Show HN: Physically accurate black hole simulation using your iPhone camera

Yes, agreed. We thought it would be fair to call it a "simulation" of what your surroundings would look like if a black hole were within your FOV, but as you say we do not take into account all effects (time delays in particular would require a lot of buffering and we decided this would be impractical to implement, and not that illuminating).

This is still nice when there are so many artistic images of black holes that do not take such care to use known physics to create an accurate image. Well done all. Looking forward to seeing what BHEX sees.

Glad to hear you're excited about BHEX---we are too!

If you want to read more about what it's going to do, I wrote a blog post about it on the mission website: https://www.blackholeexplorer.org/bhex-blog/lupsasca-stateme...

You're right that the time delays and redshifting wouldn't add much to a toy app, but some of us are here for the physics.

Honestly it's not so far-fetched (to me) that in a few years someone will have GRRMHD simulations running in real time on a portable device.

Are you familiar with A Slower Speed of Light? It's a game which has some nice special-relativistic effects.

http://gamelab.mit.edu/games/a-slower-speed-of-light/

Yes, such a great game---it's a fantastic visualization of special relativity and also fun to play!

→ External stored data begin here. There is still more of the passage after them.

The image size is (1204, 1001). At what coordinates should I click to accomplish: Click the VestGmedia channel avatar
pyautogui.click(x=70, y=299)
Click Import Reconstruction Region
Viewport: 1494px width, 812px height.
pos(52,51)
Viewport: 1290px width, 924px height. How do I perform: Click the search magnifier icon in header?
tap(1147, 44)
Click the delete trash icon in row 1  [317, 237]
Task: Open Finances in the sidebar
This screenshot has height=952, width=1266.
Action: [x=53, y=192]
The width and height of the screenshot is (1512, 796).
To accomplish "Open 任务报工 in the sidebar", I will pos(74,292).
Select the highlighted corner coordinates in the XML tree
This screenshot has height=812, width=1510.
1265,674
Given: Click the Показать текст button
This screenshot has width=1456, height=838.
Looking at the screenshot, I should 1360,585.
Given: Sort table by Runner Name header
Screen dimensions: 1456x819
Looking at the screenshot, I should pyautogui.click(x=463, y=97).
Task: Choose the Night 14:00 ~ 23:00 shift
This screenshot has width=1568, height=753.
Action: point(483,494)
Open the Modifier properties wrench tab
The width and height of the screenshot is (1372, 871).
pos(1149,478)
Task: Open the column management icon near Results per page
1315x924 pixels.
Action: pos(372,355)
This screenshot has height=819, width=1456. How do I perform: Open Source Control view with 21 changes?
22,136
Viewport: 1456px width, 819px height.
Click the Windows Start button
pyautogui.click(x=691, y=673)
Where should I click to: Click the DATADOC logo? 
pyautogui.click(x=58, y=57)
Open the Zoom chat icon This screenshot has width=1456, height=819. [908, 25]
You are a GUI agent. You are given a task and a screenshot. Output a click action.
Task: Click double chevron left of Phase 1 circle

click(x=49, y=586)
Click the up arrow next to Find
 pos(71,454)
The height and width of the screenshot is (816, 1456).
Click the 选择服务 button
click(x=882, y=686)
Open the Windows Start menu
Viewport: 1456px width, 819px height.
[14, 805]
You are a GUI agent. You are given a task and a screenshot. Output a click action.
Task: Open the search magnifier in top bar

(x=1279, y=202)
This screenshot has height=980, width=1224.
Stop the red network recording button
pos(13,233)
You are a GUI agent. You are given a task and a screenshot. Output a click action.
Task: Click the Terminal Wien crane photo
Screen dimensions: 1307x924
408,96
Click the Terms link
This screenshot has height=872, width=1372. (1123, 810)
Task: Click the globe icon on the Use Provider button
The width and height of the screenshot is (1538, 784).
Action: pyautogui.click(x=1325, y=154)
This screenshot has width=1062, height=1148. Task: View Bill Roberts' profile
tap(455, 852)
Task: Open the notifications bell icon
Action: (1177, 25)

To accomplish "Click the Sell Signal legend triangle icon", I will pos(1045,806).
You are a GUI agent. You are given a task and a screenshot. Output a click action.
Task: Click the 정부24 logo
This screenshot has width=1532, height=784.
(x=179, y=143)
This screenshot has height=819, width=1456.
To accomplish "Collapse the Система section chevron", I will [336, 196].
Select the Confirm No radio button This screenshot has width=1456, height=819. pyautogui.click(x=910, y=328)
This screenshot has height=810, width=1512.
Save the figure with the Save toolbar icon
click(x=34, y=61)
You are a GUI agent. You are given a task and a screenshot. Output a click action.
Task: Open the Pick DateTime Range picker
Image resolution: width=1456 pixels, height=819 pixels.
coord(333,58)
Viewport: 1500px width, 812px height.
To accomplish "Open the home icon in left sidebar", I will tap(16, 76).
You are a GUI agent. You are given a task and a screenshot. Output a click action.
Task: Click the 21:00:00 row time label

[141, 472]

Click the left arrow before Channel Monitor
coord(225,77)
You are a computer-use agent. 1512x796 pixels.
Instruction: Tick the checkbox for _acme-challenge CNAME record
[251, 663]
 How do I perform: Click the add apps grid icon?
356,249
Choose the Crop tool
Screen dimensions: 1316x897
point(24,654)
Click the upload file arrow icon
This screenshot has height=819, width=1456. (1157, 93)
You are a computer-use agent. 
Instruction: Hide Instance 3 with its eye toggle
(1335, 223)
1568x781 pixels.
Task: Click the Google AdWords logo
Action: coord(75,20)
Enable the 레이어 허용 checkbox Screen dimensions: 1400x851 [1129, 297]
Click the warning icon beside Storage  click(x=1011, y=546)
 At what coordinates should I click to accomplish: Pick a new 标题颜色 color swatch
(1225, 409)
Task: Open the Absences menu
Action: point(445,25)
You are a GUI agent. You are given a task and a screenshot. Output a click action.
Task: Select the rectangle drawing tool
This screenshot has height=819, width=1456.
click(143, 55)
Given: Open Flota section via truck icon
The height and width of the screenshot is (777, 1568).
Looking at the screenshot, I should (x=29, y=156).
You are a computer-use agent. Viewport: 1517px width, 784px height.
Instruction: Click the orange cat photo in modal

I think we're still a ways off from real time GRMHD sims, but CK Chan from UArizona had a working VR simulation (on the Oculus iirc, but now deprecated) that allowed you to explore a pre-existing GRMHD simulation in real time and in 3D. I think he might be working on a new version of this.

That's awesome. It's extra crucial to have engaging outreach when your research is so far from application. There's so much scope for wowing people with astro and if you can enrich our culture and justify funding at the same time that's a win-win.

(Just for clarity the second R in GRRMHD is for radiation. I know it's typical to just push some photons through the GRMHD results to produce renders, bit since I'm dreaming let's treat the radiation self-consistently.)

Read all of it, only question I have is... napkin math, how much more resolution over EHT alone?

Hahaha, I half-expected a plasma physicist to complain that GRRMHD is not self-consistent and we need to include non-ideal fluid effects :D

About ~5x improvement. Recall that the resolution of an interferometric array is set by the distance between telescopes measured in units of the observation wavelength. BHEX will get a ~3x resolution improvement from the increased distance between the space satellite and our ground telescopes (for the EHT, the max telescope separation is limited by the diameter of the Earth) and another ~50% from the increased frequency of observations (going up from 230 to 320 GHz).

5x is actually a lot: we'll be able to resolve the "photon ring" of orbiting light around M87* and Sgr A* (the two black holes previously imaged by EHT at lower resolution) and likely see the "shadows" of another 6-8 black holes, with the possibility of estimating the mass of another ~20-30 sources.

I've been able to port NR to GPU's which with sufficiently powerful hardware can run simulations at about ~30fps with raytracing, to simulate binary black hole collisions. You need something around a top end consumer gpu at the moment. Phone hardware needs a while to catch up, there's an absolute minimum memory requirement of ~8gb vram, and you need a lot more bandwidth than they currently support

Touché. While we're at it there are almost certainly some non-negligible QED processes. I guess there wouldn't be jobs for physicists if this stuff was straightforward.

That's absolutely awesome, thank you.

Awesome! Is it published anywhere? All the stuff I'm familiar with is aimed at old-school clusters.